* PROBLEM DETAILS *
Output the entries as they appear, skipping images.

* RECORDS FOR THIS TASK *
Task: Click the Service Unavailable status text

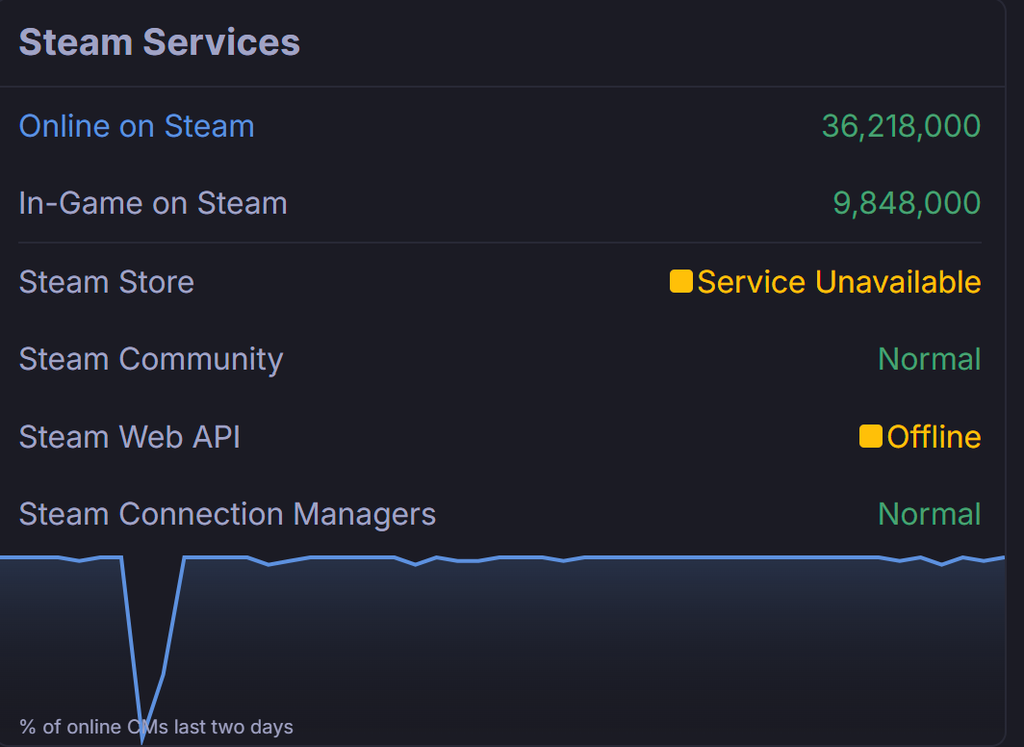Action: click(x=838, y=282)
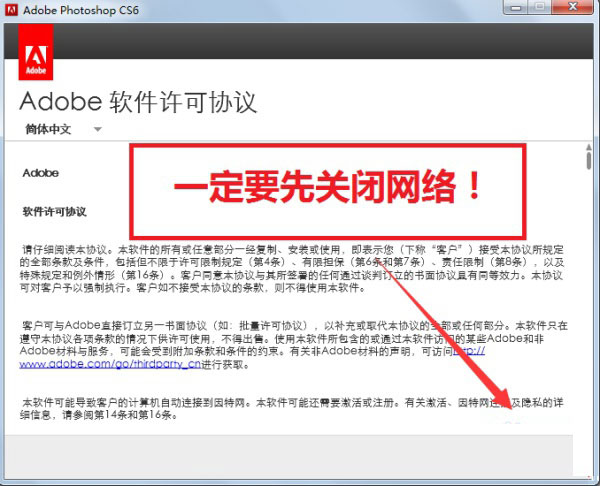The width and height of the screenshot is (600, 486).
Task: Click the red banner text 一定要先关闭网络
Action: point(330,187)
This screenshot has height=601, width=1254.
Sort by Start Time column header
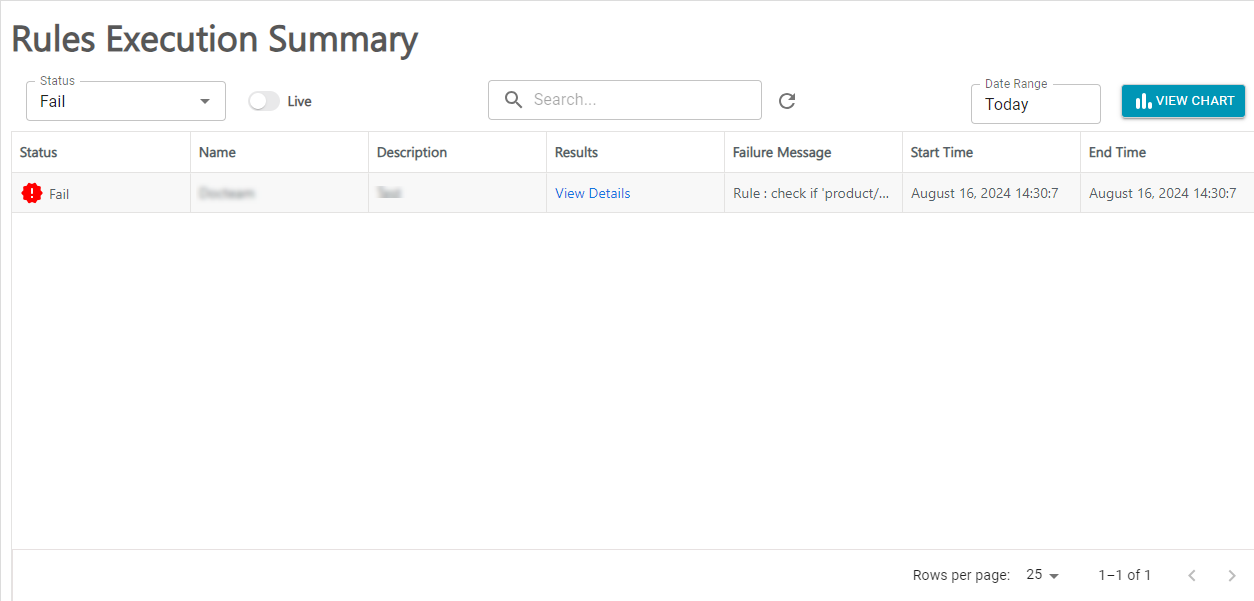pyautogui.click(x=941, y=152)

* RESPONSE TO THE EXERCISE *
Task: Click the Service Unavailable status text

Action: click(x=838, y=282)
The width and height of the screenshot is (600, 486).
Task: Click the red banner text 一定要先关闭网络
Action: point(330,187)
This screenshot has height=601, width=1254.
Sort by Start Time column header
pyautogui.click(x=941, y=152)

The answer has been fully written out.